There is a critique to be made about why Bissoondath frequently employs female characters as a third body in the novel to triangulate between Pasco and Danny’s binary conflict: the deceased Edna, Lorraine the next-door neighbour, and Sita the undocumented migrant. However, I found that even then, the Bissoondath writes with so much humanity and care for all the characters in the book. He has an ear for Torontonians like Cruise’s rant that represents the Canadian perspective on the abundance of choice in American-style capitalism:
“A friend of mine went to the Big Apple once, and when he came back he couldn’t stop talkin’ about the variety of things on the store shelves. If we have a choice between, I dunno, say, five kinds of mustard here, they have fifteen to choose from down there. You should have heard him, it was unbelievable. He was dazzled. But who the fuck needs fifteen kinds of mustard?” (9)

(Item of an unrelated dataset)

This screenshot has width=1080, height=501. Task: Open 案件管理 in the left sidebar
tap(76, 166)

The frankness in speech and the ordinary topic of mustard are things I recognize in some of the Canadians I’ve brushed past in my life.

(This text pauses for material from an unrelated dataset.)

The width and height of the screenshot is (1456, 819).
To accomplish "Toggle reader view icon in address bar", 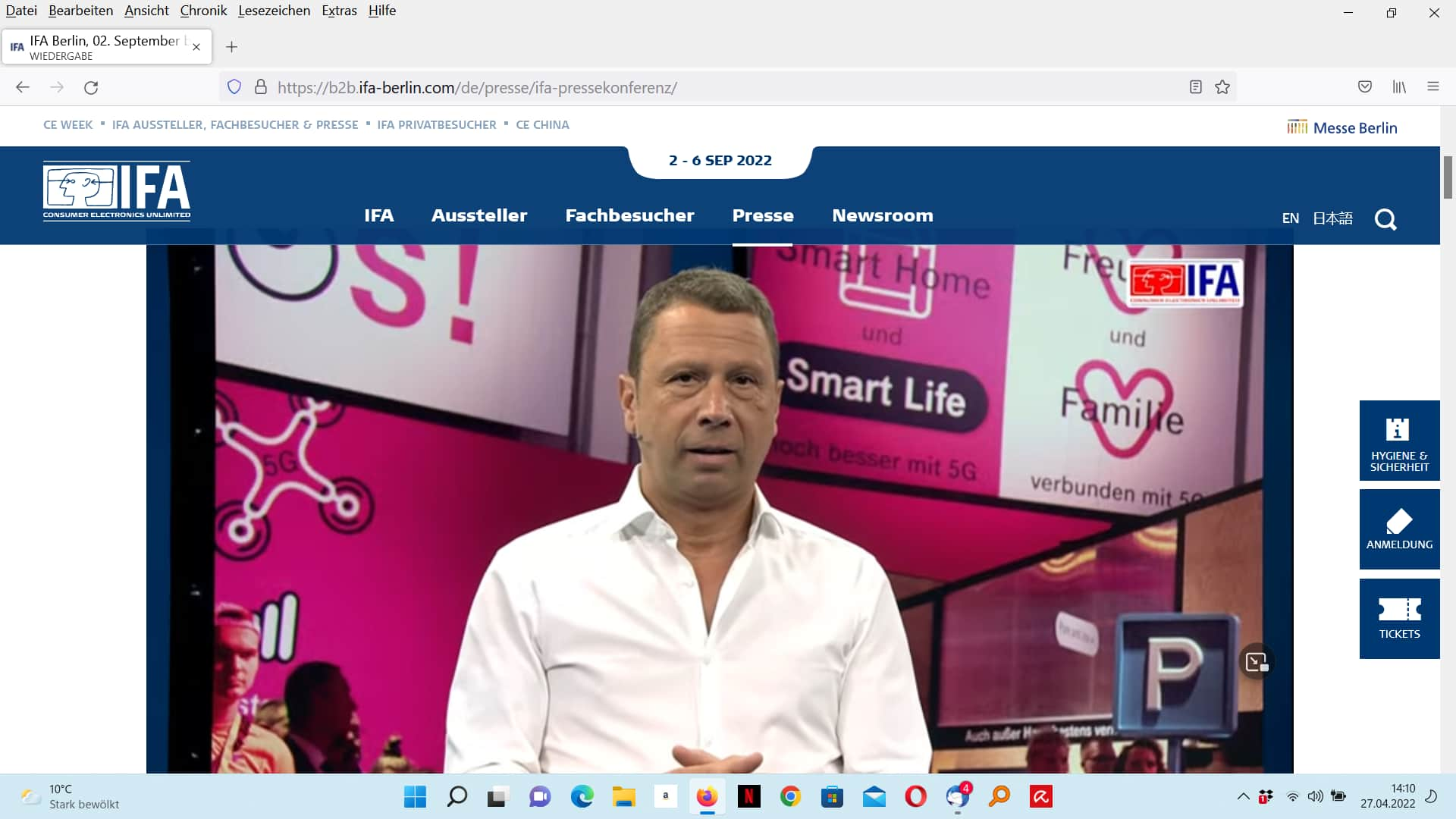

The Innocence of Age is an urban pastoral novel where Toronto is seen as a community of interconnected characters with a unique place in society. The book reminds us that we’re all closer than we think we are.
Works Cited
Bissoondath, Neil. The Innocence of Age. A.A. Knopf Canada, 1992.
Monique Attrux
After spending two decades in Hong Kong where she was born and raised, Monique took her passion for literature with her to Toronto, where she became a PhD candidate at York University. She is deeply passionate about exploring how language shapes and reflects ethnic identities in the realm of literature. Her academic journey has been enriched by the generous support of several scholarships: York Entrance Scholarship (2020), the Vivienne Poy Hakka Research Award (2020), the Ontario Graduate Scholarship (2021), the SSHRC Joseph-Armand Bombardier Canadian Graduate Scholarship (2022), the Canada-China Initiatives Fund (2022), and the Clara Thomas Scholarship in Canadian Studies (2023). She is shaped by Evelyn Lau, Roxane Gay, George Orwell, bell hooks, and Audre Lorde. Although she has a bias for clean prose, her reading tastes are eclectic, and she has yet to claim a favourite author. In time, she hopes to dabble in some creative writing of her own, but for now, she will enjoy the sweet escapes of getting lost in other people’s wor(l)ds.